I cittadini di Eurolandia dovrebbero seguire attentamente il dibattito che imperversa nel Regno Unito sulle conseguenze monetarie di una possibile scissione poiché, a differenza di quella europea, l’unione monetaria tra la Scozia e l’Inghilterra funziona talmente bene che gli indipendentisti vogliono mantenerla. E dato che la Banca d’Inghilterra e tutto lo schieramento politico di Westminster hanno chiaramente detto che per farlo esiste solo una soluzione: votare no all’indipendenza, è possibile che molti decidano di farlo proprio per non perdere la sterlina.
Gli scenari monetari che si aprono di fronte alla vittoria del si ed all’abbandono dell’unione monetaria sono tutti negativi per entrambe le nazioni. L’uscita della Scozia dal Regno Unito senza accollarsi la sua porzione di debito farà gravitare quello del resto della nazione indebolendo la sterlina. E’ persino possibile che venga presa di mira dalla speculazione al ribasso, abbiamo già visto questa settimana cosa è successo quando la notizia della probabile vittoria dello schieramento del si è arrivata in borsa, la sterlina ha perso quota nei confronti del dollaro e dell’euro.

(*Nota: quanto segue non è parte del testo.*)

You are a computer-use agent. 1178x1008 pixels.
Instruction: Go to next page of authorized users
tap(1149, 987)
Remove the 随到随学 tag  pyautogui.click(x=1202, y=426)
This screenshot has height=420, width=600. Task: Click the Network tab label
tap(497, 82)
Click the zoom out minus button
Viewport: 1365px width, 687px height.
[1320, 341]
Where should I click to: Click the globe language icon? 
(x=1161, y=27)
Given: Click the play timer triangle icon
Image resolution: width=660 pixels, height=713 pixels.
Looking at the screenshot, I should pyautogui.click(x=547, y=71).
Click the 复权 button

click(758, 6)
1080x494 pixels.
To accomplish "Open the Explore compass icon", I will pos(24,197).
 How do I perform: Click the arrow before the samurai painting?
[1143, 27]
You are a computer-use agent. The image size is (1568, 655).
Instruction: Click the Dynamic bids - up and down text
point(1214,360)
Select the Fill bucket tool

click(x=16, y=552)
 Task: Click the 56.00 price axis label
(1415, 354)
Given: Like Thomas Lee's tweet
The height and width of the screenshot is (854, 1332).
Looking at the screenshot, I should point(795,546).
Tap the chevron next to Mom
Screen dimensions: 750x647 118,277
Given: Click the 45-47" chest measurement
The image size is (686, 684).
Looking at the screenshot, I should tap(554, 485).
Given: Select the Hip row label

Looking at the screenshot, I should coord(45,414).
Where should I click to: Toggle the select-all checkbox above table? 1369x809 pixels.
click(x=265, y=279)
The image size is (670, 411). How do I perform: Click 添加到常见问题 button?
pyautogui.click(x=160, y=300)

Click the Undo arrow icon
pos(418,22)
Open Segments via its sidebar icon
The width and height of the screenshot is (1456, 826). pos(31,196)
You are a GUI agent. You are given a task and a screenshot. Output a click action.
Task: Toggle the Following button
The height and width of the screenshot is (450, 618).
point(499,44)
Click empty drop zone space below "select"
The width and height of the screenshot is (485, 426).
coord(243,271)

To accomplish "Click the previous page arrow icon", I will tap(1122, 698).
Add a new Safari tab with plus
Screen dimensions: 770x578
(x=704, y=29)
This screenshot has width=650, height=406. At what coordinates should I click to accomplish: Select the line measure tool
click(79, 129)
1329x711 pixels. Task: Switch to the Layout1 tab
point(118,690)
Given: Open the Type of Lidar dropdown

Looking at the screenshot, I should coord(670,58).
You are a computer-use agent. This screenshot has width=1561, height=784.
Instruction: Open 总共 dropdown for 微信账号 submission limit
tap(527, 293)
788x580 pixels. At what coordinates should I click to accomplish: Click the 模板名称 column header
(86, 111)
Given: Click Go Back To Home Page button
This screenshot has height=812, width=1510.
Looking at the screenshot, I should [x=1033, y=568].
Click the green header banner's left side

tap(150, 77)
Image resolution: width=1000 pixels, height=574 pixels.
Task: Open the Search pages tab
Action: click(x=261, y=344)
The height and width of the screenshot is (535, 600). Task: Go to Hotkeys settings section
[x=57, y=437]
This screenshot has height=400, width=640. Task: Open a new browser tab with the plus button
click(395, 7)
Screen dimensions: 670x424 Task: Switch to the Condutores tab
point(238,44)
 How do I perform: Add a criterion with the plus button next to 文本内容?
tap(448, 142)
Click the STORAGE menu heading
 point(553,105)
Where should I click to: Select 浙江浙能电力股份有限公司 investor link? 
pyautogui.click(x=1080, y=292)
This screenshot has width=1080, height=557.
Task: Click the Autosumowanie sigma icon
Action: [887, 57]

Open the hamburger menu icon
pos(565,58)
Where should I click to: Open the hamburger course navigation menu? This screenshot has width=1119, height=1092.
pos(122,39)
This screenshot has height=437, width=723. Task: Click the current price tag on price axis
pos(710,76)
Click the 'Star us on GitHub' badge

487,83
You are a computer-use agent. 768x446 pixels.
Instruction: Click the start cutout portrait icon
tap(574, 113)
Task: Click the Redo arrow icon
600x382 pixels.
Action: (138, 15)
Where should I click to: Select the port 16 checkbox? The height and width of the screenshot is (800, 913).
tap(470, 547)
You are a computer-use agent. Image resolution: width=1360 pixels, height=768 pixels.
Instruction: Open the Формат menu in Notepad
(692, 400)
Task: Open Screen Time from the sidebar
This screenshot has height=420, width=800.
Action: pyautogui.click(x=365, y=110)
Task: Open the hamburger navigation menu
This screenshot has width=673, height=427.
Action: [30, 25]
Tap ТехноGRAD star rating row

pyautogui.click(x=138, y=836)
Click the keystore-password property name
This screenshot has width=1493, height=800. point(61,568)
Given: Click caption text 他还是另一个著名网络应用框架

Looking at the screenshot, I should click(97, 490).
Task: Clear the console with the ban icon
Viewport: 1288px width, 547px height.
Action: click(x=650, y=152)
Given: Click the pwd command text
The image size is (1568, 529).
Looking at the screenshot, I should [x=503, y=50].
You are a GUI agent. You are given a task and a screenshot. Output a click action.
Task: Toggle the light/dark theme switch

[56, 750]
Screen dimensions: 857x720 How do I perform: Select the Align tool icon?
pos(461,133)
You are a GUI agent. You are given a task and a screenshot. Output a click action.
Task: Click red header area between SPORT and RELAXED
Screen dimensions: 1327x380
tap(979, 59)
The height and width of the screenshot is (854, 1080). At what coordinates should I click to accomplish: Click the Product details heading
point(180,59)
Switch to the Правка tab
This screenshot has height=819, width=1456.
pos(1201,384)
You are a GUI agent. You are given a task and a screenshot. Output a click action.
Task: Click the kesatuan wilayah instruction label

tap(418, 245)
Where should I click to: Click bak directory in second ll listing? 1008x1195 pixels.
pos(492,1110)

Senza l’unione monetaria mantenere la sterlina per la Scozia può avvenire solo attraverso il processo di sterlinizzazione, è cioè l’uso della sterlina senza poterne controllarne l’offerta poiché la banca d’Inghilterra cessa di essere la banca centrale scozzese, quello che, ad esempio, è avvenuto a Panama con il dollaro. Ma questa è un’opzione che potrebbe funzionare solo nel breve periodo, mentre si sviluppano piani alternativi come l’introduzione della moneta scozzese o l’adesione all’euro.
Quest’ultima opzione viene però rigettata da tutti, anche dai sostenitori del si. Prima di tutto il processo di adesione è lungo e prevede l’ingresso della Scozia nell’Unione Europea, l’indipendenza infatti la escluderebbe automaticamente. In secondo luogo gli scozzesi sono fortemente critici dell’unione monetaria europea e difficilmente il nuovo governo riuscirà a convincerli a cambiare idea.
L’unica soluzione è dunque il mantenimento dell’unione monetaria e l’uso della banca d’Inghilterra quale banca centrale. E questa in fondo è anche la soluzione migliore per Londra dal momento che il 40 per cento delle esportazioni ed il 23 per cento delle importazioni inglesi nell’Unione Europea avviene con la Scozia. I costi dei cambi farebbero gravitare i costi ed a guadagnarci sarebbero sole le banche. Ma mantenere un’unione monetaria con una Scozia indipendente richiede accordi fiscali dettagliati difficili da negoziare dopo un referendum di abbandono dell’unione politica. Insomma i problemi all’orizzonte sono tanti.
Se il fronte del si vincerà, le procedure per il divorzio tra la Scozia e l’Inghilterra verranno seguite con molto interesse da Bruxelles e dal resto dell’Europa perché potrebbero essere le prove generali di altri divorzi all’interno di Eurolandia.